The edtech giant has also grabbed US-based EPIC and Tynker, and most recently Austria’s GeoGebra in a bid to capture international markets.
Reports this week indicate that WhiteHat Jr would be rebranded to BYJU’S Future School, which indicates that the company is finally aligning the coding product with its K-12 and test business infra.
BYJU’S Optimism Withers
Raveendran’s optimism seems like the distant past now, even though it has been just one year since those statements. It’s interesting that the group CEO mentioned how Great Learning would support the likes of WhiteHat Jr’s capital needs, but now that profitable business is said to have been put on the market.
BYJU’S is reportedly mulling the sale of Great Learning and EPIC to repay the term loan B it borrowed to acquire Aakash.
In the M&A world, layoffs are typically an indication of downsizing, to appeal to potential acquirers. Companies get leaner before they are acquired, though right now, there’s no clarity on whether Great Learning or EPIC will also see layoffs.
The latest round only impacts employees at Think & Learn Private Limited, the parent entity of BYJU’S.
Aakash is indeed the crown jewel among all of BYJU’S acquisitions. The coaching centre giant has the legacy and the offline footprint to truly take BYJU’S into the era of hybrid learning. But here BYJU’S risks losing control of Aakash if it does not solve its TLB problems.
The Chaudhry family, the founder of Aakash Educational Services Limited (AESL), has reportedly told BYJU’S that it will terminate the merger and fallback agreement involving a share swap which would jeopardise the acquisition deal.
Further, reports indicate that BYJU’S tuition centres (part of the core BYJU’S platform) have seen close to 60% refund requests out of 75K subscriptions in the past two years, as of August 2023.
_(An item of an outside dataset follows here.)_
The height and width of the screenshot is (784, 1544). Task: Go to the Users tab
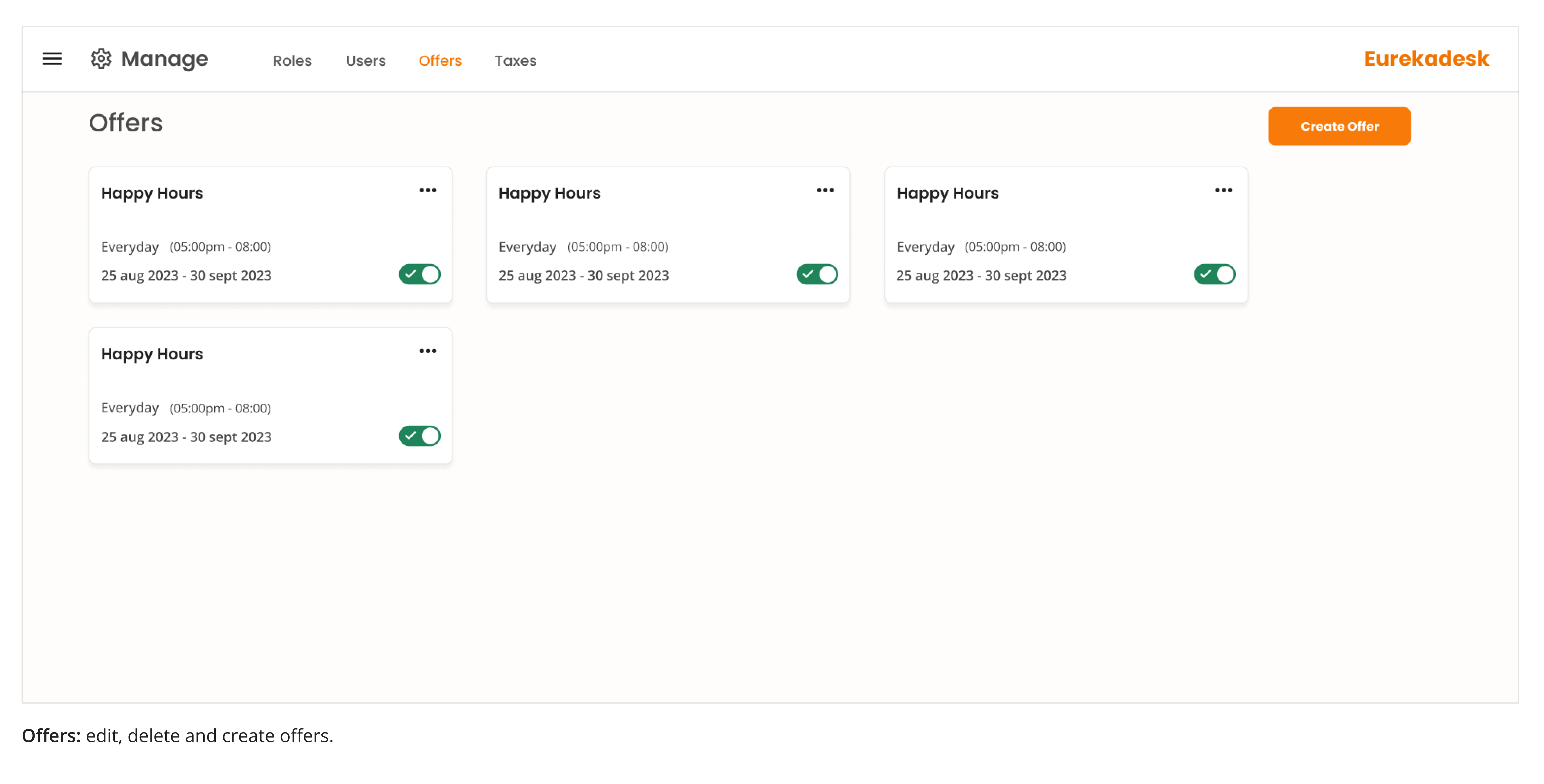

To make matters worse, competition has scaled past BYJU’S in the past few months. Unacademy has made strides towards profitability and PhysicsWallah has added more centres and modules rapidly.
Essentially, in contrast to Raveendran’s confidence last September, things seem worse for BYJU’S now in September 2023. At that time, the 20X higher losses grabbed the headlines and the attention of the startup ecosystem, but it turns out, the rot is set deeper than we thought previously.